The use of previous difficult mask ventilation or laryngoscopy as a candidate predictor is an insightful recommendation. We agree that the skilled provider uses previous airway experience to guide future decision making. However, the absence of these data for most patients in this dataset precluded usage of it. More importantly, many care settings lack access to previous anesthetic records from other facilities, reducing the value of a model dependent on historical data. Many patients with a known difficult intubation were diverted to awake fiber-optic intubation, and these patients were excluded from the study for ethical reasons. We discussed this in the article and expressed this as a limitation. Nonetheless, many patients were anesthetized in the presence of significant risk factors for difficulty, representing the real-life variation in practice and decision making.
We concur with Dr. Nielsen’s final point regarding the need to measure and record difficulty in bag-mask ventilation in every anesthetic record. We believe that this ability is greatly enhanced by a good perioperative electronic health record, and we agree that this provides important diagnostic information to guide subsequent airway management decision making. We believe that any grading used to assess bag-mask ventilation should be straight forward and reproducible. The Han scale conveys relevant information and was developed by an iterative process to record clinically important information. Future studies could examine the reproducibility of this scale and variation between providers.
We thank Dr.
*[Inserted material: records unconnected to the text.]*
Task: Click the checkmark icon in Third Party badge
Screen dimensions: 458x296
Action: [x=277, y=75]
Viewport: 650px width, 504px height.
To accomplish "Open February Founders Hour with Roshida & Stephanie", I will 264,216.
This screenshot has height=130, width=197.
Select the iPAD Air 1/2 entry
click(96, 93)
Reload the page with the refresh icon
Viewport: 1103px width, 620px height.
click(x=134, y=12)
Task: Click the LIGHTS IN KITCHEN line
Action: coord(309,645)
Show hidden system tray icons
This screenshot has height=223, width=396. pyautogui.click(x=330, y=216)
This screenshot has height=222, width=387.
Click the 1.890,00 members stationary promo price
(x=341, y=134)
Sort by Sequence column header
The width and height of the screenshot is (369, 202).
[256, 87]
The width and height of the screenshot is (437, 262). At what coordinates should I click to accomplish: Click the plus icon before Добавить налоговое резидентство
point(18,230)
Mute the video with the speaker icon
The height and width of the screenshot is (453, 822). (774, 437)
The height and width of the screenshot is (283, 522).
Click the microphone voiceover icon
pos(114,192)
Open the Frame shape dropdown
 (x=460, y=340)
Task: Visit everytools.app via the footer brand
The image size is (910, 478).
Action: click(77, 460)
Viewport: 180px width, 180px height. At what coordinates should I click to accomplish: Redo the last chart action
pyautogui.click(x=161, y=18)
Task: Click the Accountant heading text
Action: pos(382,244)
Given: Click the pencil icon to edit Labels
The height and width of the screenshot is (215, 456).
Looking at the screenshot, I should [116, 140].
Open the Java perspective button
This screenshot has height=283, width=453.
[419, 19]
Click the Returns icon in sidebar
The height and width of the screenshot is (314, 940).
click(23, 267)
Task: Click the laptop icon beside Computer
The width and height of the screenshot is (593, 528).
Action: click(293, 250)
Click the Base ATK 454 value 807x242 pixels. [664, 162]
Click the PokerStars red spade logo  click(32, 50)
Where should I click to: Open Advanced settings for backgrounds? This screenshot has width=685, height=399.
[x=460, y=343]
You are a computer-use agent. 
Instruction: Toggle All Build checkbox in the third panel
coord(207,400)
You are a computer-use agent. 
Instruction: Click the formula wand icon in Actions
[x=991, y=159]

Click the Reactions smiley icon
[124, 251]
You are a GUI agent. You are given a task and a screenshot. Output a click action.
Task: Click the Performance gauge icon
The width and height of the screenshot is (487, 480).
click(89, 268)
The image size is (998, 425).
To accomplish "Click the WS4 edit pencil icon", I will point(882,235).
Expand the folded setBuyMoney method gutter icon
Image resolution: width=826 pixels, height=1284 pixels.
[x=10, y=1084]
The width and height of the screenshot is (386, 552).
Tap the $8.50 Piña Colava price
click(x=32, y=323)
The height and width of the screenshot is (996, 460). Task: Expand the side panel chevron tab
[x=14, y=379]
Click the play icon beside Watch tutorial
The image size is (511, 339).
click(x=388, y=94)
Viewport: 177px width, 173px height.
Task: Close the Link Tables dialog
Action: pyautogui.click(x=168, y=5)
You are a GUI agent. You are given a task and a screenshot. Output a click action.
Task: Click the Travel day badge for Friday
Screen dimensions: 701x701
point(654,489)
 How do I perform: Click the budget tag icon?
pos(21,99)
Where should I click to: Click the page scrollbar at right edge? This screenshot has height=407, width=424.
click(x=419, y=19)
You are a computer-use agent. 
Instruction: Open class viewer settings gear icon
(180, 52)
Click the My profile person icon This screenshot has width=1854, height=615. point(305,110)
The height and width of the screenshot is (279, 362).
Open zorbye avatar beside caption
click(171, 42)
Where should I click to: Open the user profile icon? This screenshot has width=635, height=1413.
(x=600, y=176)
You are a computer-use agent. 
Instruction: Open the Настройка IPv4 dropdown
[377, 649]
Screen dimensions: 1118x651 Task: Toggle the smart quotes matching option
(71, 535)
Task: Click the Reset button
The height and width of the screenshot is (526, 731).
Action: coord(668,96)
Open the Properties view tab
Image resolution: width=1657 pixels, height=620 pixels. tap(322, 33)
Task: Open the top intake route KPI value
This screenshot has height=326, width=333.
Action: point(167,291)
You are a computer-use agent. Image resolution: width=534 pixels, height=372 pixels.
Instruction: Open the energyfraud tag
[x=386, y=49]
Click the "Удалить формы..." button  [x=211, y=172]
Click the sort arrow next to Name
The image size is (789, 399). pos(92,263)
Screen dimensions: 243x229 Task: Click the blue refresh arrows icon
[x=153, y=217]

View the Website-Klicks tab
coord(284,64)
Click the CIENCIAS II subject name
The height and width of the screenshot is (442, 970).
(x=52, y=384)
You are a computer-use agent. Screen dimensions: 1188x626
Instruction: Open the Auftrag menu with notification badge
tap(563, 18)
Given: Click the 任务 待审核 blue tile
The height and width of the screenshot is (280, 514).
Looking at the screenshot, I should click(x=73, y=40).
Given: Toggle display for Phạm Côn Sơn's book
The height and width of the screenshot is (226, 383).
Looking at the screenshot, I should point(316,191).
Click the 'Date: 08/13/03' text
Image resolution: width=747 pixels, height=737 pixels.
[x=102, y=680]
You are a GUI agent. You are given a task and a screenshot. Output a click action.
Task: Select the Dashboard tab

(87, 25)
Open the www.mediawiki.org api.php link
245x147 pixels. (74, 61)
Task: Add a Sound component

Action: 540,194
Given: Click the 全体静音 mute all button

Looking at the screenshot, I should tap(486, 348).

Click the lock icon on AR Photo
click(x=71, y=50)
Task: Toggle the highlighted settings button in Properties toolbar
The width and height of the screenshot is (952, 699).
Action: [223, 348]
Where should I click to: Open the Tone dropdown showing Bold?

Calder for his kind comments and thoughtful review of data. Given the low incidence of the primary outcome, the positive predictive value will certainly be very limited. In addition, we agree that the provider must be ready to encounter difficult mask ventilation combined with difficult laryngoscopy even in patients identified as “low risk” by our prediction model. However, the level of preparation should be sensitive to the patients’ difficult airway features and reflect the data that are available.
Once again, we are reticent to use our data to guide the management of neuromuscular blockade. As mentioned in the article, there now exist several prospective controlled trials demonstrating that neuromuscular blockade either maintains or improves mask ventilation. Our observational data lacking detailed timing of administration of agents preclude definitive conclusions. However, as detailed in the Results section, several practitioners did note improvement of mask ventilation after administration of neuromuscular blockade.
Competing Interests
The authors declare no competing interests.